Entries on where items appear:
*-*-*

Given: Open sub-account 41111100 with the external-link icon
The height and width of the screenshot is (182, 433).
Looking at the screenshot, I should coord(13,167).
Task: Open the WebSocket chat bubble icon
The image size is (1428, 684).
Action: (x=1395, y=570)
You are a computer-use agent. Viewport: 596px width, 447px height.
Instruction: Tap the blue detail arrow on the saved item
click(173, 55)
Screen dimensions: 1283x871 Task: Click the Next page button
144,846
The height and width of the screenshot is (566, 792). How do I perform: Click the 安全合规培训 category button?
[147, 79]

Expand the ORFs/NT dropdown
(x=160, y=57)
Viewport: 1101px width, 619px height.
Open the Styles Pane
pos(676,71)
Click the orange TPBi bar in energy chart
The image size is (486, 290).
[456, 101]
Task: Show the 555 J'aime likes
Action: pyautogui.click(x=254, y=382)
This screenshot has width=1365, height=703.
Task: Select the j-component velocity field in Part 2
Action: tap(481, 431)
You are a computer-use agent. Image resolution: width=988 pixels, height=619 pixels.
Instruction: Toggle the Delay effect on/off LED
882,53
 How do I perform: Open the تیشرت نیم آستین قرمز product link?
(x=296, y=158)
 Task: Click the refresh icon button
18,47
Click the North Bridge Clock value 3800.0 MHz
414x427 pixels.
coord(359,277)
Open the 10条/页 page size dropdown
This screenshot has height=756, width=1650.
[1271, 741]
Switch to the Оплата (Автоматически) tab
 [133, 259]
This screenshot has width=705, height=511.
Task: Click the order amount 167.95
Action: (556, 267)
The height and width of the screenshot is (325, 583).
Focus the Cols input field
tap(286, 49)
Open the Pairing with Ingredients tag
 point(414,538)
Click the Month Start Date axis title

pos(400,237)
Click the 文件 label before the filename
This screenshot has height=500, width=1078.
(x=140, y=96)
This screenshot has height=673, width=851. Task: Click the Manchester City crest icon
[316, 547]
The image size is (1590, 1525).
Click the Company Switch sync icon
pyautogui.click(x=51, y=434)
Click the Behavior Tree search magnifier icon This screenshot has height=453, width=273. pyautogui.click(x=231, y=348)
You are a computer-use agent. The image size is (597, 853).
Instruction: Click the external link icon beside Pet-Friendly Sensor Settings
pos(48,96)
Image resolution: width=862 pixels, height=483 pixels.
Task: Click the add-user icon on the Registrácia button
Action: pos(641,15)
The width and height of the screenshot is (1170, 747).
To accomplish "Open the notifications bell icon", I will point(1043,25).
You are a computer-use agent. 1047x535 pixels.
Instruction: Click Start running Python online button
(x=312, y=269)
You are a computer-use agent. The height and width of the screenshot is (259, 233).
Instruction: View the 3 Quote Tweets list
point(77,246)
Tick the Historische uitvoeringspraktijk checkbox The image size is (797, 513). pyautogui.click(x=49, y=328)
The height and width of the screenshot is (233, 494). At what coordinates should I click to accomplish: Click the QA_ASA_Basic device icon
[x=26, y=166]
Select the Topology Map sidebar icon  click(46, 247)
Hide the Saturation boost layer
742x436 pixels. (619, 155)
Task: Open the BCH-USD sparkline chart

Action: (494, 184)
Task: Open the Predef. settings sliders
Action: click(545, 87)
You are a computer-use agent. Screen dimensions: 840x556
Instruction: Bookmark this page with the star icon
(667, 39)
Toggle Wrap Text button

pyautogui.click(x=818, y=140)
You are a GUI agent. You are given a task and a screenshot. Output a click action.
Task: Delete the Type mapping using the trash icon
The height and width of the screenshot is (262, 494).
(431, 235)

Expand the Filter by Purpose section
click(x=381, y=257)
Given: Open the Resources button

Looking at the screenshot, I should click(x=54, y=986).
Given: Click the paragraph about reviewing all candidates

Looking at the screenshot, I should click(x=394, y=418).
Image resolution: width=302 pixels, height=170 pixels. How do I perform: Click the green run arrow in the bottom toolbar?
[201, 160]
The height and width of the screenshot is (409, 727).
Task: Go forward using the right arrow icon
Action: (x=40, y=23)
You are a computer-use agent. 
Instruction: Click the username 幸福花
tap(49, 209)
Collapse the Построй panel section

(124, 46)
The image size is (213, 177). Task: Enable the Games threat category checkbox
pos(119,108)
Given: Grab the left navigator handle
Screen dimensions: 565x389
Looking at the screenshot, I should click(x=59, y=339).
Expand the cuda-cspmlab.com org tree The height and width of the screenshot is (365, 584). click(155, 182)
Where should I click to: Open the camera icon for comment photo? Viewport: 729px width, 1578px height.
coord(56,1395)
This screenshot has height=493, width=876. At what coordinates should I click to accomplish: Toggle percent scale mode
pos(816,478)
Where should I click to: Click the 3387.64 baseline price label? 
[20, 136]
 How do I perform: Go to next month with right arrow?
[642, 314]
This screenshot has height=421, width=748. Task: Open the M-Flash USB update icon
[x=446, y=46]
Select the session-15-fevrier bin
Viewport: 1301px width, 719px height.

*-*-*

OBJECTIVE:
Output the lines from the first one through the line containing "Looking at the screenshot, I should coord(13,167).", inclusive, verbatim.

THE ANSWER:
Given: Open sub-account 41111100 with the external-link icon
The height and width of the screenshot is (182, 433).
Looking at the screenshot, I should coord(13,167).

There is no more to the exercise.